» OBJETIVO DO EXERCÍCIO
Dê continuidade ao texto sobre a crítica de Perry Anderson à leitura do modernismo feita por Marshall Berman, começando logo após a última frase apresentada.

» TRECHO DE ORIGEM
Perry Anderson (1984) publica o artigo Modernity and Revolution na New Left Review que problematiza a abordagem de que a modernidade é uma linha contínua, em constante expansão. Anderson propõe que, contrariamente à crença de que o modernismo é a resposta cultural à experiência da modernidade, entendida enquanto modernização capitalista (social, tecnológica, econômica, etc), um estado irregular de modernidade é um dos pré-requisitos fundamentais para o desenvolvimento do modernismo. Ou seja, o modernismo requer uma modernidade que pode ser caracterizada como ainda não realizada totalmente, mas que ainda assim é prometida e promissora. Anderson inicia a sua análise criticando o enquadramento histórico do conceito de modernismo proposto por Marshall Berman em seu ensaio tudo que é sólido desmancha no ar para compor seu argumento: “É muito significativo que Berman tenha que reivindicar que a arte do modernismo tenha florescido, esteja florescendo como nunca antes durante o século XX”(ANDERSON, 1984: 102).

Para Anderson, existem três problemas fundamentais com esta leitura de modernismo. Primeiro, o modernismo enquanto um conjunto específico de proposições estéticas é datado precisamente do século XX. Esta localização histórica do modernismo no século XX segue uma lógica de contraste com formas realistas e clássicas dos séculos XIX, XIIX e anteriores. Assim, praticamente todos os textos literários analisados por Berman para compor o seu argumento precederiam o modernismo propriamente dito. O segundo ponto, que se processa enquanto continuação lógica do primeiro, é que, uma vez que se pensa o modernismo como um conjunto específico de proposições estéticas, historicamente datado do século XX, pode-se perceber como a sua distribuição geográfica se processou de forma desigual, mesmo pensando-se especificamente no mundo ocidental. Ele cita o caso da Inglaterra como o principal exemplo deste desbalanço modernista. Mesmo sendo o país pioneiro da industrialização capitalista e líder do mercado mundial por um século, não produziu nenhum movimento nativo de caráter modernista nas primeiras décadas do século XX. O caso inglês torna-se ainda mais emblemático quando pensamos, durante a mesma época, a dinâmica entre Inglaterra e outros países anglófonos que produziram explosões modernistas, como a Irlanda de James Joyce ou os Estados Unidos de Ezra Pound e T. S. Elliot. Assim, não é acidental que o caso inglês seja a grande ausência na análise desenvolvida por Marshall Berman em Tudo que é sólido desmancha no ar.

» INFORMAÇÕES EXTRAÍDAS
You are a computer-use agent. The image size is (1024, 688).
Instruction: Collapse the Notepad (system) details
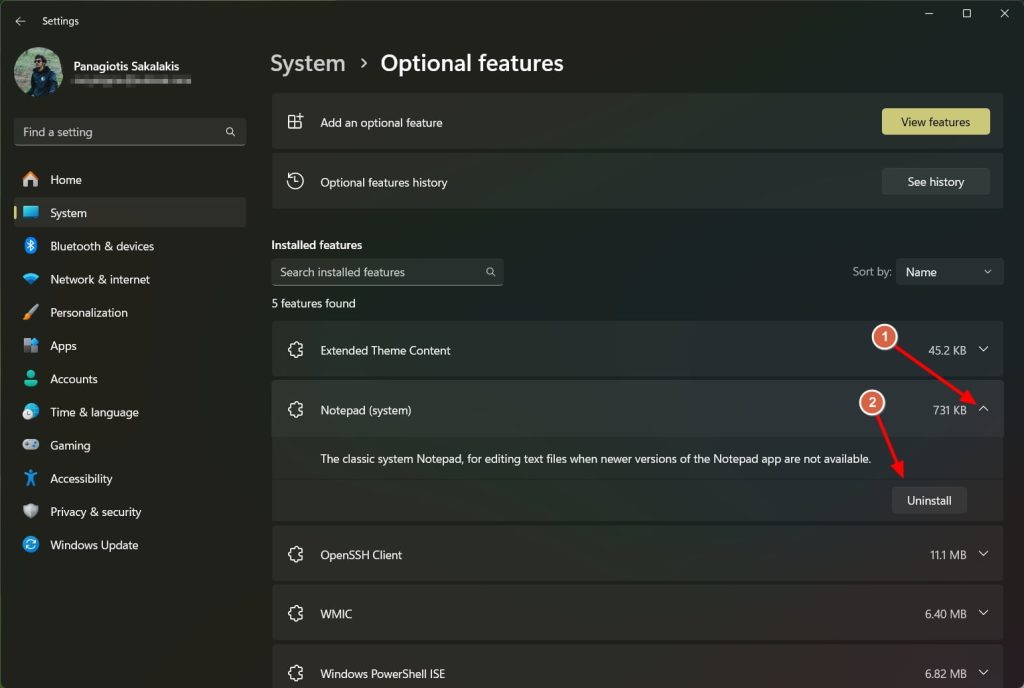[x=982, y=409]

* * *

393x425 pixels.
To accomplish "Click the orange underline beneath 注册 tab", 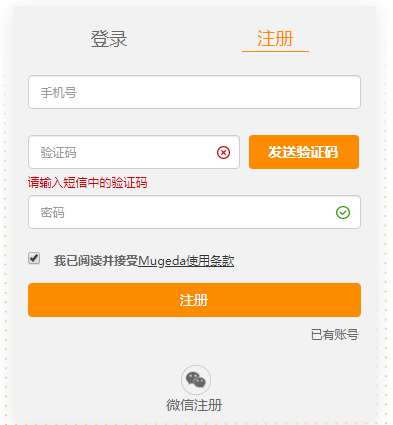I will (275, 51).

...

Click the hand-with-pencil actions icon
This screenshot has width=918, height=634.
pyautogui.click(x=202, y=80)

» RESPOSTA DO EXERCÍCIO
A terceira objeção é que o conceito de modernismo proposto não estabelece nenhuma distinção nem entre as diferentes tendências estéticas que contrastam entre si e nem dentro da gama de práticas estéticas que compõem as diferentes formas artísticas. No final, para Anderson, Berman não foi capaz de fornecer, dentro de seus próprios termos de referência, qualquer explicação da divergência que ele lamenta entre arte e pensamento ou teoria e prática da modernidade no século XX. A hipótese proposta por Anderson para contrapor as ideias de Berman é, portanto, de que devemos procurar uma explicação conjectural para o conjunto de práticas estéticas e doutrinas agrupadas sob o conceito de modernismo. Esta explicação conjectural baseia-se na ideia da modernidade enquanto interseção de diferentes temporalidades históricas. O modernismo, dessa forma, seria melhor entendido como um campo cultural de forças triangulado por três coordenadas decisivas.

A primeira coordenada histórica seria a codificação de um academicismo altamente formalizado nas artes visuais e outras artes, institucionalizado nos regimes políticos e impregnado na malha social. Este academicismo era frequentemente dominado por aristocratas e grandes donos de terras. Essas classes sociais, apesar de não serem mais as classes dominantes economicamente, ainda ditavam os rumos da política e da cultura em diversos países na Europa antes da primeira guerra mundial. A segunda coordenada proposta por Anderson é um complemento à primeira. Ou seja, a ainda incipiente e, portanto, essencialmente nova emergência dentro dessas sociedades de tecnologias chave ou invenções da segunda revolução industrial (rádio, automóvel, telefone, avião, etc). Indústrias de produtos para consumo em massa baseadas nessas novas tecnologias ainda não haviam sido implantadas em nenhum lugar da Europa. Até 1914, a produção de roupas, móveis e comida permaneciam como os maiores setores empregatícios e de bens finais de consumo. A terceira coordenada da conjuntura modernista seria a proximidade imaginada de uma possibilidade de revolução social. Formas dinásticas reconhecidas como antigos regimes ainda persistiam por diversos locais da Europa durante os primeiros anos do século XX. A Rússia, Alemanha e Áustria ainda viviam sob a ordem da monarquia imperial. A Itália era governada por uma precária ordem real. O Reino Unido estava ameaçado com uma possibilidade de desintegração regional e guerra civil nos anos precedentes à primeira guerra mundial: “Em nenhum Estado da Europa a democracia burguesa estava completa enquanto forma, ou o movimento operário integrado ou cooptado como uma força. O possível desfecho revolucionário ou queda da velha ordem era ainda profundamente ambíguo” (ANDERSON, 1984: 104).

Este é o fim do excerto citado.